When a horse’s healing process gets derailed, wounds can become chronic; here’s how to handle injuries and prevent complications.

As a journalist, I’ve learned to expect one response before all others when calling to interview a source on equine wounds: the rueful chuckle. As a veterinarian, I understand why. Horses have a sharp-object-detecting superpower. If there is a single edge or point within reach, eventually a horse’s skin will come in contact with it.

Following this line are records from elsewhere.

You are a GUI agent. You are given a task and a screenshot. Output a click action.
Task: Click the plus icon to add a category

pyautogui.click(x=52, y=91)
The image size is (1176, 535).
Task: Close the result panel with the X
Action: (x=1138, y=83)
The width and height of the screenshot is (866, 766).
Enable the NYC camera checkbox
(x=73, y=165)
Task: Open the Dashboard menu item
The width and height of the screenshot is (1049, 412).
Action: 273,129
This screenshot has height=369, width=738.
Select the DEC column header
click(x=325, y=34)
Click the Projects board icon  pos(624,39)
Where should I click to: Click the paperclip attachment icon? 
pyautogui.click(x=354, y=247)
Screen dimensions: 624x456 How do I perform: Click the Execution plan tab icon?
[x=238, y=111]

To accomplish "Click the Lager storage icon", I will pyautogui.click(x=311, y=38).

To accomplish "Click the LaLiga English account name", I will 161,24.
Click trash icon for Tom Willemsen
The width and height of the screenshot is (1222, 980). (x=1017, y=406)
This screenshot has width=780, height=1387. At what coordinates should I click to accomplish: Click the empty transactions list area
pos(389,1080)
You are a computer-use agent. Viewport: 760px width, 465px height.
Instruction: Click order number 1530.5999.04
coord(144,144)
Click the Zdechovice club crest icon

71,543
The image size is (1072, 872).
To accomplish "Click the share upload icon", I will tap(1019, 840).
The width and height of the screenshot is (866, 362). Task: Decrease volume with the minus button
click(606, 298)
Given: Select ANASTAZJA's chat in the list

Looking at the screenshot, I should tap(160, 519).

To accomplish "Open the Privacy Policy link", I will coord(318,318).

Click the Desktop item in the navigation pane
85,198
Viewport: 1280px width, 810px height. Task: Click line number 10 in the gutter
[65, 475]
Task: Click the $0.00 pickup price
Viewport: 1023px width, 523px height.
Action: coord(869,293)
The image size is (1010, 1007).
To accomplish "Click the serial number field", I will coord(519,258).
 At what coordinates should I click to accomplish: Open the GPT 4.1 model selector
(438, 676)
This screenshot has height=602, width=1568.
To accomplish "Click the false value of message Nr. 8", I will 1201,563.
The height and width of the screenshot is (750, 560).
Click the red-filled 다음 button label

More than one owner has contemplated bubble-wrapping his or her equine friends or possibly housing them in giant, indestructible hamster balls.

Because manufacturing a horse-sized hamster ball would be impractical (let’s face it: the horse would probably still find a way to get injured, ending up with legs in a tangle), and the staccato sound of popping bubble wrap would cause more pasture havoc than it would prevent, horse wound management is a topic we simply can’t get enough of.

How Wounds Heal

In many instances, horses are wound-healing superheroes, capable of filling in huge skin and even muscle defects, given enough time.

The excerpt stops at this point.